Collated’s intentional commingling of the postage monies with its operating account did not violate any provision of the settlement agreement or security agreement. Nor was the act overtly dishonest so to violate Collated’s implied obligation of good faith under the U.C.C. See. N.J.Stat. Ann. §§ 12A:l-203 (good faith obligation under U.C.C.), :1 — 201(19) (definition of good faith). Insolvency proceedings, especially bankruptcy under the 1978 Code, provide debtors with assorted opportunities to limit or unperfect creditors’ security interests; however, the Bank’s security interest in Collated’s operating account terminated by operation of state law — not federal bankruptcy law — in accordance with the New Jersey version of Article 9.

Fiduciary

Collated was not akin to a trustee with respect to the Bank’s security interest in the operating account proceeds. Accordingly, the trust analogy suggested by the Bank which would improperly apply fiduciary principles to secured transactions must be rejected.
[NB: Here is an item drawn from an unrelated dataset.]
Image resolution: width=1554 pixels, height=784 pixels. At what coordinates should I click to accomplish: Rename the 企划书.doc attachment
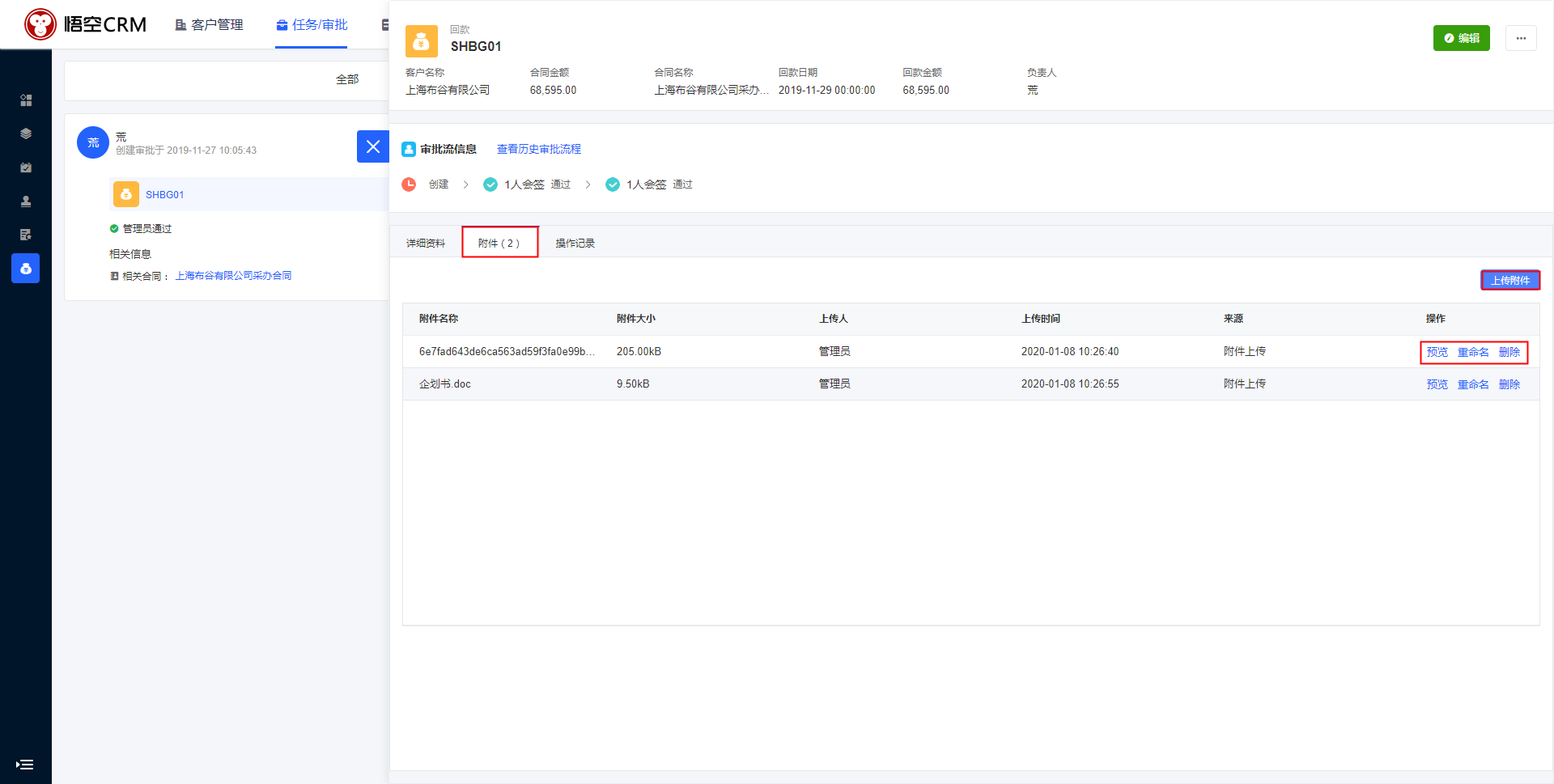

An order in accordance with this Memorandum Opinion is attached.

ORDER

AND NOW, March 19, 1990, for the reasons stated in the attached Memorandum Opinion, the court finds that United Jersey Bank/Central, N.A. did not waive its security interest in Collated Products Corporation’s accounts under paragraph 2 of the settlement agreement executed on the same day as the security agreement; however, . by operation of law, N.J.Stat.Ann. § 12A:9-306(4)(d), the Bank does not have a security interest in funds deposited in Collated’s commingled operating account in the approximate amount of $329,767.

IT IS SO ORDERED.

. The Segregated Postage Account was actually two accounts: an IMMA account and a checking account. These accounts are used in a complementary fashion; thus, the two accounts are here treated as one.

. Unless displaced by the particular provisions of this Act, the principles of law and equity, including the law merchant and the law relative to capacity to contract, principal and agent, estop-pel, fraud, misrepresentation, duress, coercion, mistake, bankruptcy or other validating or invalidating cause shall supplement its provisions. (emphasis added.) N.J.Stat.Ann. § 12A:1-103.